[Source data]
*** Begin section ***

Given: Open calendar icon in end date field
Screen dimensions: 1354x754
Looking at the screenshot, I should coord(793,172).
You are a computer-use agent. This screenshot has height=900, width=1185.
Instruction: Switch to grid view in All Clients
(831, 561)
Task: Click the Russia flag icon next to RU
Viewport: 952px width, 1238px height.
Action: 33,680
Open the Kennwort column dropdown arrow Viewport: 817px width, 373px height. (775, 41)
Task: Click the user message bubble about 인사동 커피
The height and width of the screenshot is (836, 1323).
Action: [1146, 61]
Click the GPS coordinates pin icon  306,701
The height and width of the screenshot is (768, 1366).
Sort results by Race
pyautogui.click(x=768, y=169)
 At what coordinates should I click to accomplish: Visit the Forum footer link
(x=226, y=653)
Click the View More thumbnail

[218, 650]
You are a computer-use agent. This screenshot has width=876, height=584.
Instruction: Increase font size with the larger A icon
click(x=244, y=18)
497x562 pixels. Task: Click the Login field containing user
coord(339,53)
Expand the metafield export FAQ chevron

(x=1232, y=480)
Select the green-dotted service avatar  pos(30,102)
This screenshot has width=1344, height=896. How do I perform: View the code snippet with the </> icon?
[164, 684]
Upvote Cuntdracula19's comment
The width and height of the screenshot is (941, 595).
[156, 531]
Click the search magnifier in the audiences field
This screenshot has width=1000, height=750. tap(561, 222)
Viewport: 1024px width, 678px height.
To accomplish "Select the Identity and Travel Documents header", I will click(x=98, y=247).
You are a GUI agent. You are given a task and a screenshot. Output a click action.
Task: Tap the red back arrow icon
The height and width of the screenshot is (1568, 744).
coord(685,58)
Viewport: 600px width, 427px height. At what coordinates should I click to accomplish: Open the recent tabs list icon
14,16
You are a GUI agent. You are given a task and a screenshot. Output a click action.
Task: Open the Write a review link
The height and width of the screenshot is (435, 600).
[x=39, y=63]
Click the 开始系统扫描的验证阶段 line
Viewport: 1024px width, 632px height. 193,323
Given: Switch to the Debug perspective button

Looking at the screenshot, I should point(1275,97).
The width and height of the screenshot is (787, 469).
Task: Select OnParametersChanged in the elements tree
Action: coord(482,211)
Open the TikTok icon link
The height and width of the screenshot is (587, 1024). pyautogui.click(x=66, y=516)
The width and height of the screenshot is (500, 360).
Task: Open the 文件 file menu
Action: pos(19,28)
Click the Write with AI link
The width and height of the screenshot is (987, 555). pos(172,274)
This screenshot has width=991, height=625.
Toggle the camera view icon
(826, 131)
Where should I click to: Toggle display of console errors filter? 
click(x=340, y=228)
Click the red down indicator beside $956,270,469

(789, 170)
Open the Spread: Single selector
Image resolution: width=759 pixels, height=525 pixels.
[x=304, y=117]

*** End section ***

▶ _Activity_:
Filtering the entries above by the word "computer", copy each line that matches.

▶ _Task response_:
You are a computer-use agent. This screenshot has height=900, width=1185.
You are a computer-use agent. This screenshot has width=876, height=584.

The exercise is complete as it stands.